The soul and body rive not more in parting

Than greatness going off.

CLEOPATRA   To th’ monument!

Mardian, go tell him I have slain myself.

Say that the last I spoke was ‘Antony’,

And word it, prithee, piteously. Hence, Mardian,

And bring me how he takes my death. To th’ monument!

Exeunt             (4.14.1-10)

 

A tiny scene, fraught and panicked—and the first scene with just Cleopatra and her companions for some time. The sense is that Cleopatra has come directly from Antony’s rejection, seeking advice: the battle is lost, and her lover is blaming her. Help me, my women! Her most faithful companions and advisors. There’s continuity with the previous scene in Cleopatra’s choice of epic, high status comparisons for Antony’s rage, Ajax (Telamon) goes mad with a jealous rage when he doesn’t get the shield of the dead Achilles in the Iliad; the giant boar of Thessaly is hunted and killed by Hercules, and a hunted animal is embossed when it’s exhausted, foaming, cornered. Cleopatra is convinced that Antony is in extremis, utterly beside himself with rage. What do I do? she asks. Charmian, as ever sharp, practical, has a plan: to the monument! Go to the great tomb you’ve prepared for yourself. There lock yourself, and send him word you are dead. That’ll show him—or at least distract him, wrong-foot him. Because the soul and body rive not more in parting than greatness going off. The impact of death, the cleaving of soul from body makes less impact than great ones departing, leaving the scene. That’ll really have an impact on him, make an impression, bring him up short—so take yourself off for a bit. (The tone has darkened radically here; Charmian, like Antony, is speaking openly about death, albeit as she thinks a fake death.)

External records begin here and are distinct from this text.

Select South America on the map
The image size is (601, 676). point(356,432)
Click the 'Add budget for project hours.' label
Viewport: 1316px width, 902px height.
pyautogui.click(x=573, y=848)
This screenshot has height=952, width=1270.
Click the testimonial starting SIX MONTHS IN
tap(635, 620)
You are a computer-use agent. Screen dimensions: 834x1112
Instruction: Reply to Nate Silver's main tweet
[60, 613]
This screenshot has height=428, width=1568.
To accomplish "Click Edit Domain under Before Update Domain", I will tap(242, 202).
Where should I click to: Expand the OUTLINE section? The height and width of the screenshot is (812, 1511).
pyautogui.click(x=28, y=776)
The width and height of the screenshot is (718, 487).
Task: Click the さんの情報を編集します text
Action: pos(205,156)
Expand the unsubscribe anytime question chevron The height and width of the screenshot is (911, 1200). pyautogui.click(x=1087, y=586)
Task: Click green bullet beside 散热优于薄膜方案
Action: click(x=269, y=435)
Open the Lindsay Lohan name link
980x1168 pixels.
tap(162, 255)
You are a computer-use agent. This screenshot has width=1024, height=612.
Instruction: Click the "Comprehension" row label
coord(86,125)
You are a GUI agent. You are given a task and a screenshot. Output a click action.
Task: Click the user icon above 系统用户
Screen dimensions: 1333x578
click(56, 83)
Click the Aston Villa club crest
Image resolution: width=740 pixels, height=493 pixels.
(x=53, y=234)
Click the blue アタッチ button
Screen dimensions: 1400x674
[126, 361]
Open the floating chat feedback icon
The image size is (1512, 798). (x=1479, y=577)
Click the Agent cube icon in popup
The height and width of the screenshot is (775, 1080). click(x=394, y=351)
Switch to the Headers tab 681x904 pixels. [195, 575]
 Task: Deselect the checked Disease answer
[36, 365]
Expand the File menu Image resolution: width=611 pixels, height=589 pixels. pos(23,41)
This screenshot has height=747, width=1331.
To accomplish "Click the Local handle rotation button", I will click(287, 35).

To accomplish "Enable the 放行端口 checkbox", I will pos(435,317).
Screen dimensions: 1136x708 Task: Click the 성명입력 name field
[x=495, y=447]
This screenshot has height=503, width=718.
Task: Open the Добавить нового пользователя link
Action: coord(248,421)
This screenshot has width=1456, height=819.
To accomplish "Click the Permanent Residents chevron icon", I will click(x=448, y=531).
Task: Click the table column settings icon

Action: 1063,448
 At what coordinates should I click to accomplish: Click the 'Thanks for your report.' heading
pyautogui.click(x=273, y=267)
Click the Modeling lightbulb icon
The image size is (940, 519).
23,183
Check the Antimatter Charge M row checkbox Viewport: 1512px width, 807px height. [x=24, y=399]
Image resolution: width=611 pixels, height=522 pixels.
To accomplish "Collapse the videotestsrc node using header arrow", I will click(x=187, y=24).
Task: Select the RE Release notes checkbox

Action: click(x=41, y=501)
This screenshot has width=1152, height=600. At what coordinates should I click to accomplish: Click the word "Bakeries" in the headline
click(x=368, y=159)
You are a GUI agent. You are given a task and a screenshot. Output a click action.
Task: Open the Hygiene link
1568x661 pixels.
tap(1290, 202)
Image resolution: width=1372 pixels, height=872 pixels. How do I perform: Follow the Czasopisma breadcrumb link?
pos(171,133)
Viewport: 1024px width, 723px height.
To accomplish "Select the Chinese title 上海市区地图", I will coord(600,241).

Cleopatra seizes on this, doesn’t question it, or think it through. To the monument! And Mardian, as ever, gets to be the messenger, as Cleopatra plans to go with only her women. Go tell him I have slain myself. (An elaboration of Charmian’s advice, which was only to send word that she was dead.) Even more, say that the last I spoke was ‘Antony’ and word it, prithee, piteously—Cleopatra is perhaps even enjoying imagining the scene (both of her fantasy death and Antony’s hearing of it). Really milk it. Make it pathetic, heart-rending, a real sob-story. And bring me how he takes my death. Then come back and let me know how he reacts. This can get a laugh; it’s so Cleopatra, ever the diva, ever needy, wanting to know the kind of effect she has on the only audience she really ever cares about. To the monument!

And it’s a tipping point in the play.